Beschreibung
As the world still reels from the financial crisis of 2007-8, it seems timely to reflect on the connections between money and value embedded in all our discourses about economy, language and literature. The essays in this volume bring together a wide range of approaches to demonstrate how the discipline of English studies and language and literature studies more generally rest on a goldmine of largely unexamined economic metaphors: from Ferdinand de Saussure's notions of linguistic "value" to the actual economic value of English as a second language; from Shakespeare's uncanny eye for the ?duciary principle of the modern economy to Joyce's "scrupulous meanness" as an economy of style; from women interrupting the circulation of money in early modern comedy to "living well on nothing a day" in Thackeray's 'Vanity Fair'; from derivatives in the poetics of Anne Carson to the generic economy of gay coming-out films.
Autorenportrait
Martin Leer is maître d'enseignement et de recherche and Head of contemporary literature in the English Department at the University of Geneva. He holds his undergraduate degree from the university of Copenhagen, Denmark and his Ph.D. from the University of Queensland, Australia. He was Assistant and Associate Professor of Colonial and Postcolonial Literatures at the University of Copenhagen 1993-2005 before coming to Geneva. He has published widely on literary geography, literature and the environment and postcolonial literatures and as a literary translator. He is the coeditor of Other Routes: 1500 Years of African and Asian Travel Writing (Oxford: signal Books, 2006) and of Bodies and Voices: The Force-field of Representation and Discourse in Colonial and Postcolonial Studies (Amsterdam: Rodopi, 2008).

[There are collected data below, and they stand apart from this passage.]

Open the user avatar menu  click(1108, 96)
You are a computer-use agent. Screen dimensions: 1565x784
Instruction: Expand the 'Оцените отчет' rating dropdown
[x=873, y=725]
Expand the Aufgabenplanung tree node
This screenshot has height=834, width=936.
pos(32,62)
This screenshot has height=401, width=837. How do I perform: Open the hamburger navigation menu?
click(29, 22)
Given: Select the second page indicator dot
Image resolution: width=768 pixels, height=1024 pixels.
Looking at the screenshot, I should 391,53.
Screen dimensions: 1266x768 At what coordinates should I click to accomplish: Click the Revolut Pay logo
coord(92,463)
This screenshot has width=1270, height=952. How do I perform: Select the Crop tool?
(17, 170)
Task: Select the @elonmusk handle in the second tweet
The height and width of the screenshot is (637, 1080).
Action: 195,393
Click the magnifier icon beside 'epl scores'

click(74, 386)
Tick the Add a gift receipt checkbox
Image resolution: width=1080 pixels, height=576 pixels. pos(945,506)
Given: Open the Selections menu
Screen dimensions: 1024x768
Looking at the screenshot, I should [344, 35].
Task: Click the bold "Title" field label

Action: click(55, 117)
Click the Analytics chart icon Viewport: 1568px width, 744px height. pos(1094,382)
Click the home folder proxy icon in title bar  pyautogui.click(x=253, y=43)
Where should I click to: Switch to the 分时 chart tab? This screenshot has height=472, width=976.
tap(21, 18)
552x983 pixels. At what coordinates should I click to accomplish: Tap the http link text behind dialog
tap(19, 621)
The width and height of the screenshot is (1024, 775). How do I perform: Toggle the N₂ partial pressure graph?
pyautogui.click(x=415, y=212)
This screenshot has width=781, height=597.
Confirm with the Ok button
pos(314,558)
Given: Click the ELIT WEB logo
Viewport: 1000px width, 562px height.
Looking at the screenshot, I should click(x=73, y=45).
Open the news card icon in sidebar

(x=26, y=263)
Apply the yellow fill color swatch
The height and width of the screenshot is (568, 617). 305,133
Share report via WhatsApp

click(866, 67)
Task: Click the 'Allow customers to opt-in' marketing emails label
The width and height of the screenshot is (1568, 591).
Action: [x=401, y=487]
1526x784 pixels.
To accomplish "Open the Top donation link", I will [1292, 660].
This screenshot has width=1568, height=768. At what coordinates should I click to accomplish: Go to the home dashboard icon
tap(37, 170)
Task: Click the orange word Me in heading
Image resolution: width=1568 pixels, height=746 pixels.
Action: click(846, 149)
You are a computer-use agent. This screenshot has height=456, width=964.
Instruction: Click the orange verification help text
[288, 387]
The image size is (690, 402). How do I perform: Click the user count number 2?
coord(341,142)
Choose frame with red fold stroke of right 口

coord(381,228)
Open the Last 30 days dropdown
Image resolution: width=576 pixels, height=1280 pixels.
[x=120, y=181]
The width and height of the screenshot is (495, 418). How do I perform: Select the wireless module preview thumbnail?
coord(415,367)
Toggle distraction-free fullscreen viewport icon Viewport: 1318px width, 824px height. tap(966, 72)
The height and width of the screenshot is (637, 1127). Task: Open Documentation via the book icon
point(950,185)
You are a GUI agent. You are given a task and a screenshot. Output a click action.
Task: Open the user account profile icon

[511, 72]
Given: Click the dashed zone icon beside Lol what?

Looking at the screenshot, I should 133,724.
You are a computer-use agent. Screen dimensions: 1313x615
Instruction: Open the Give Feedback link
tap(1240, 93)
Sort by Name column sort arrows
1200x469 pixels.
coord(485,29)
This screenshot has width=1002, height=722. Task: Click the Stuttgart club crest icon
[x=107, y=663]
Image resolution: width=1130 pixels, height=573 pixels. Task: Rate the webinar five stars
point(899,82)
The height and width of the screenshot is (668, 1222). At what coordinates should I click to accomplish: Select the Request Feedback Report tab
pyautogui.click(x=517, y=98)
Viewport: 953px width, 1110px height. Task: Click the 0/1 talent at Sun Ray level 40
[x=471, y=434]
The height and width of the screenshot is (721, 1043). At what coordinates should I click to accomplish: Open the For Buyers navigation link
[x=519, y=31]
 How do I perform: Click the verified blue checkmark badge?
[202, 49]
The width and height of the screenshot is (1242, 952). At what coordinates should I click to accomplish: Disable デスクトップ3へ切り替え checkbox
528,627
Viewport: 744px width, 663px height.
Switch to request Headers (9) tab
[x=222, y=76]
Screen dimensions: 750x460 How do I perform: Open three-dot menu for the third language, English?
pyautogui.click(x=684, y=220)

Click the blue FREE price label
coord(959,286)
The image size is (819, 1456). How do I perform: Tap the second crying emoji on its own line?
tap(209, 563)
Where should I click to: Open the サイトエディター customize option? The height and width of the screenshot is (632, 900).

Genoveva Puskás is Associate Professor of English linguistics at the University of Geneva. She holds a PhD in linguistics from the University of Geneva, with a dissertation on the syntax of Hungarian which was awarded the Latsis Prize in 1997. She was a Visiting Fellow Researcher at the University of California in Santa Cruz during the academic year 1998-1999 and a Visiting Professor at McGill University (Montréal) in 2006-2007. Her main research domains are the syntax-semantics interface questions and the syntax of Finno-Ugric languages. Her publications include a monograph on the syntax of Hungarian (Word order n Hungarian, John Benjamins 2000) and a textbook on comparative syntax (Initiation au programme minimaliste, Peter Lang 2013), several co-edited volumes on aspect, mood and negation, and numerous articles on negation, quantification, wh-questions and the syntax-semantics of subjunctive.